EXERCISE INSTRUCTIONS: Each line below must be printed again exactly.

GIVEN DATA:
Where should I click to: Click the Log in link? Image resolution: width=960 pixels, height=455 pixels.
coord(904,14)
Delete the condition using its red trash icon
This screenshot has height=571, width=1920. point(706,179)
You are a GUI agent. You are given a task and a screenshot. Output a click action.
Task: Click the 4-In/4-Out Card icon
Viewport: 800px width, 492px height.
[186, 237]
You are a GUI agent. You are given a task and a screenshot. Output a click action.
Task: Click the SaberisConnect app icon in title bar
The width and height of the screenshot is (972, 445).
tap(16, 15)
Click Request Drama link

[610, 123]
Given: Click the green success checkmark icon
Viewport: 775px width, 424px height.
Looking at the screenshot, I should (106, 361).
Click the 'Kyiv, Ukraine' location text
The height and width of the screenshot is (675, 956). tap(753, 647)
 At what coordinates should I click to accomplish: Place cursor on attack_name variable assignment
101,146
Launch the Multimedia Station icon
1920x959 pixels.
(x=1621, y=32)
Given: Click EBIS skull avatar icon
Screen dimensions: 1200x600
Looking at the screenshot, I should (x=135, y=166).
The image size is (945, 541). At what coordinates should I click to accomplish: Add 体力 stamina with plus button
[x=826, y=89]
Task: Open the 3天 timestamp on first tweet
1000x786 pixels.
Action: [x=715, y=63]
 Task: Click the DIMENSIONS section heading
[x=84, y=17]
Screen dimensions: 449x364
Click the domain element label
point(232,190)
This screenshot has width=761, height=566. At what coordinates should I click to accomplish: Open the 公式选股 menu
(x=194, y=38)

SOLUTION TO THIS EXERCISE:
Where should I click to: Click the Log in link? Image resolution: width=960 pixels, height=455 pixels.
coord(904,14)
Delete the condition using its red trash icon
This screenshot has height=571, width=1920. point(706,179)
You are a GUI agent. You are given a task and a screenshot. Output a click action.
Task: Click the 4-In/4-Out Card icon
Viewport: 800px width, 492px height.
[186, 237]
You are a GUI agent. You are given a task and a screenshot. Output a click action.
Task: Click the SaberisConnect app icon in title bar
The width and height of the screenshot is (972, 445).
tap(16, 15)
Click Request Drama link

[610, 123]
Given: Click the green success checkmark icon
Viewport: 775px width, 424px height.
Looking at the screenshot, I should (106, 361).
Click the 'Kyiv, Ukraine' location text
The height and width of the screenshot is (675, 956). tap(753, 647)
 At what coordinates should I click to accomplish: Place cursor on attack_name variable assignment
101,146
Launch the Multimedia Station icon
1920x959 pixels.
(x=1621, y=32)
Given: Click EBIS skull avatar icon
Screen dimensions: 1200x600
Looking at the screenshot, I should (x=135, y=166).
The image size is (945, 541). At what coordinates should I click to accomplish: Add 体力 stamina with plus button
[x=826, y=89]
Task: Open the 3天 timestamp on first tweet
1000x786 pixels.
Action: [x=715, y=63]
 Task: Click the DIMENSIONS section heading
[x=84, y=17]
Screen dimensions: 449x364
Click the domain element label
point(232,190)
This screenshot has width=761, height=566. At what coordinates should I click to accomplish: Open the 公式选股 menu
(x=194, y=38)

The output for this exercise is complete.